## INSTRUCTIONS TO FOLLOW
Go through the records below line by line. Count the lines with "dimensions" and give the count alone.

## INPUT
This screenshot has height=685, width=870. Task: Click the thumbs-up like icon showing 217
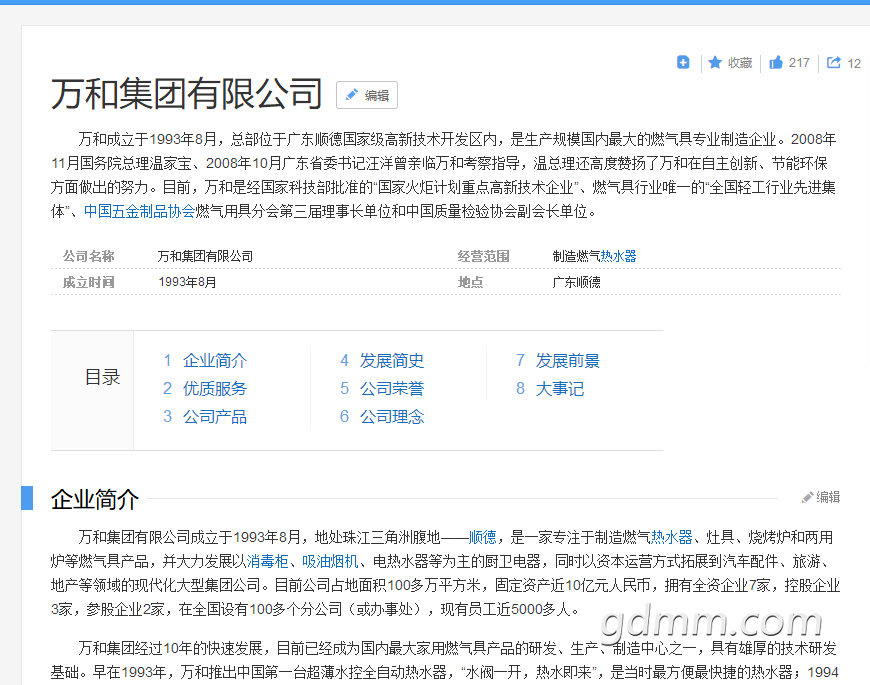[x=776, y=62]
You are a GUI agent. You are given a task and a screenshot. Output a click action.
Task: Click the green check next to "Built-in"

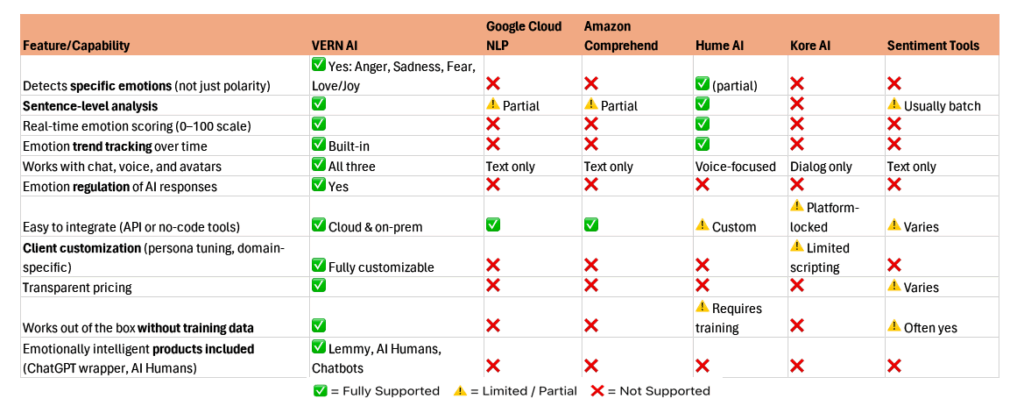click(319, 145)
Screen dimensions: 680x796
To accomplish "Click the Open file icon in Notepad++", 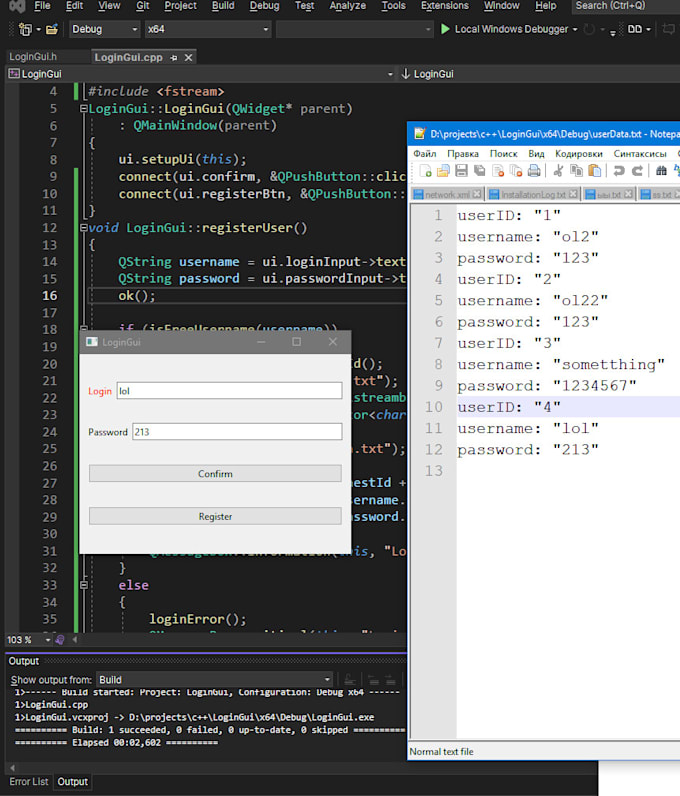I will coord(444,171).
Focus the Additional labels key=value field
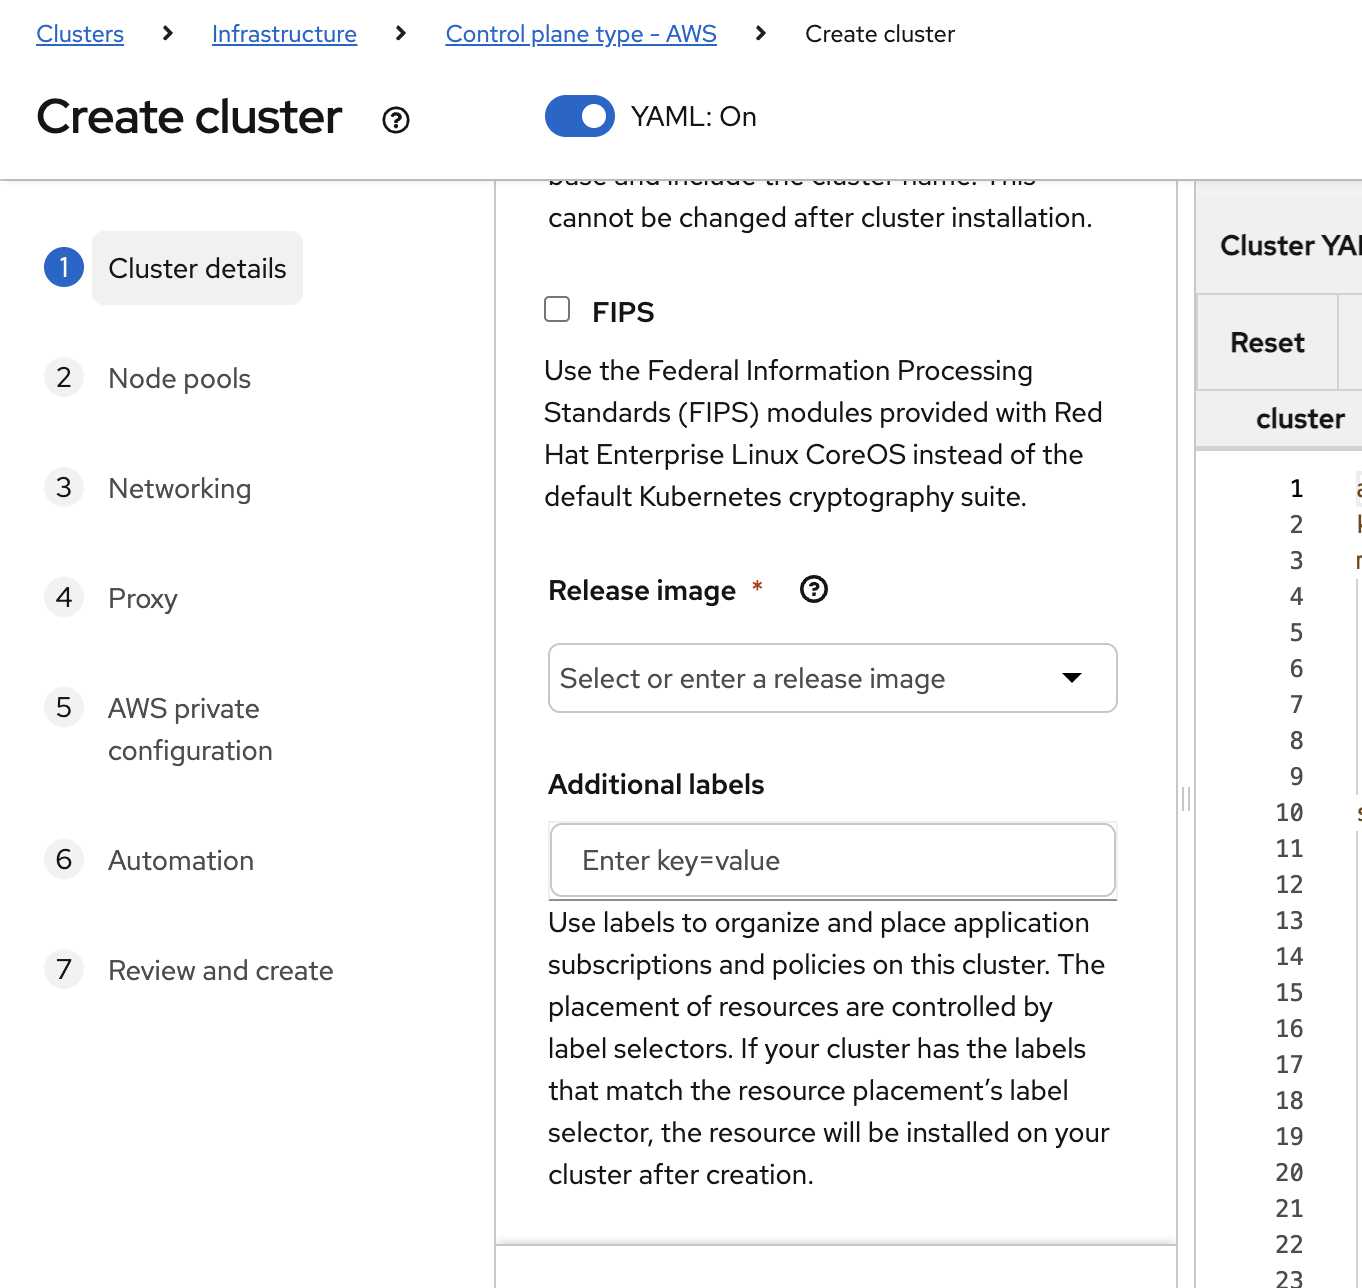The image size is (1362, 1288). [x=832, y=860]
--
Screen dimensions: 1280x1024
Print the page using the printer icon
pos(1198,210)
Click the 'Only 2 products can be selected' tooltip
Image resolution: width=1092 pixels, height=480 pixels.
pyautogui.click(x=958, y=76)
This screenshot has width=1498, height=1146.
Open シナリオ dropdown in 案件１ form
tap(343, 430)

## ANSWER BELOW
2